Estábamos empezando primer año. Sol, mi mejor amiga de ese momento, era una cómplice única para lo que ahora podría definir como un período en el que tuvieron lugar los últimos estertores de infancia, las últimas travesuras legitimadas por la minoría de edad. Yo vivía en una casa llena de cuartos semivacíos que mi madre destinaba a fines varios de acuerdo a las necesidades del momento. El mismo espacio podía ser gimnasio durante un año y oficina al siguiente. Mi cuarto no era fijo, más bien pululaba de uno a otro como una nómade a escala híper reducida. Solo uno de todos esos ambientes, siempre sujetos a la volatilidad de sus habitantes, permanecía inmutable: el de arriba. Separado del resto de la casa por una escalera y un patio, se trasformó en base de operaciones para una mentira que Sol y yo dedicamos a una amiga común.

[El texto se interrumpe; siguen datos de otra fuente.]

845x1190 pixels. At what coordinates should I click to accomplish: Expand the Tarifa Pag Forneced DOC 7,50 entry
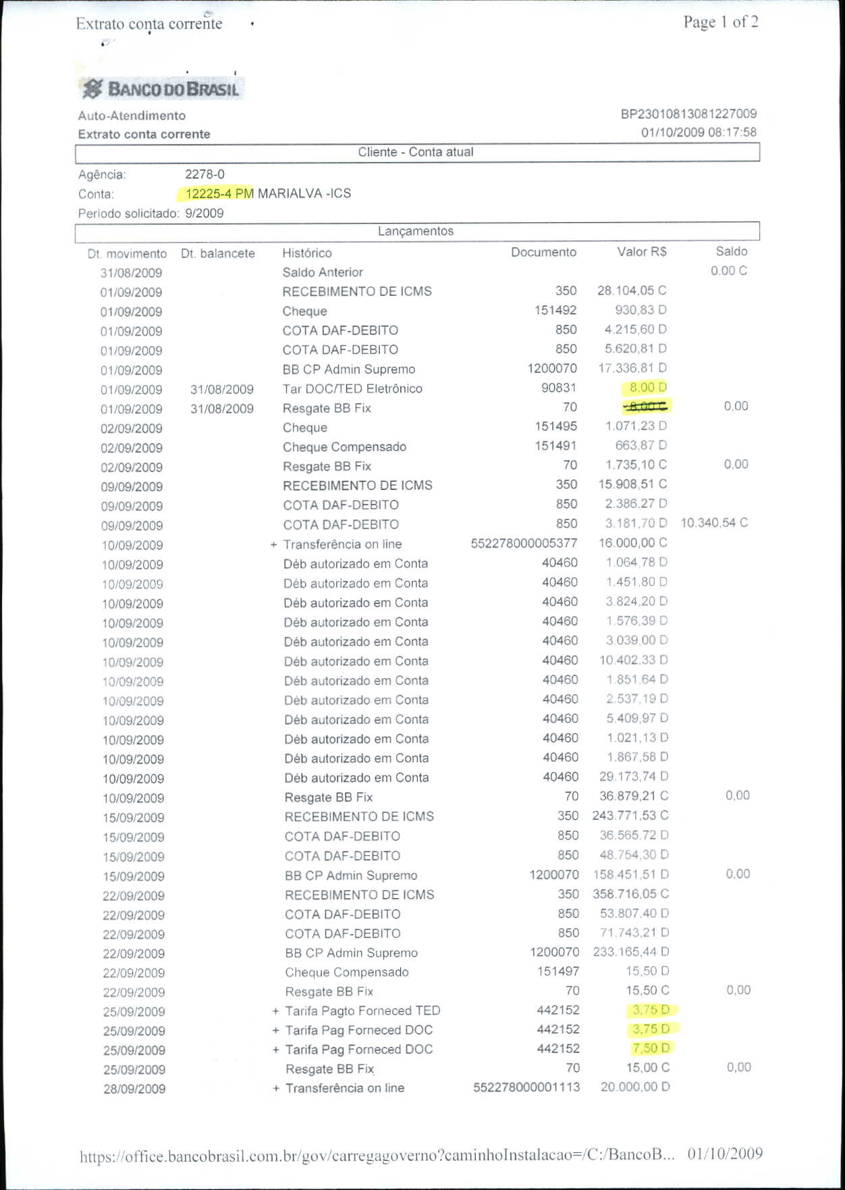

El montaje consistió en transformar el cuarto de arriba en el cuarto de mi hermana mayor, una chica hermosa de 21 años que para ese momento estaba estudiando en París y que nunca existió porque soy hija única. Sirviéndonos de ropa hurtada de los vestidores de nuestras madres, libros y CDs que suponíamos representativos de la gente de más de 20 y otros objetos rescatados de casas de parientes a fin de darle cuerpo y densidad a la patraña, mi hermana imaginaria tuvo un lindo lugar donde dormir durante algunas semanas. Al verlo, la destinataria de nuestra laboriosa puesta en escena no mostró mayor interés, pero Sol y yo ya no lo necesitábamos. El placer había estado en los preparativos, en la certeza de gestar una realidad alternativa a la medida de nuestro capricho.
Cuando algunos referentes políticos muestran sus picos más altos de enajenación hablando de una Argentina tan irreal que parece montada para el engaño, me tienta pensar que, como Sol y yo, disfrutaron, al menos, de la cocina del relato, más allá de la abulia –o el repudio– que puedan encontrar en muchos de sus destinatarios.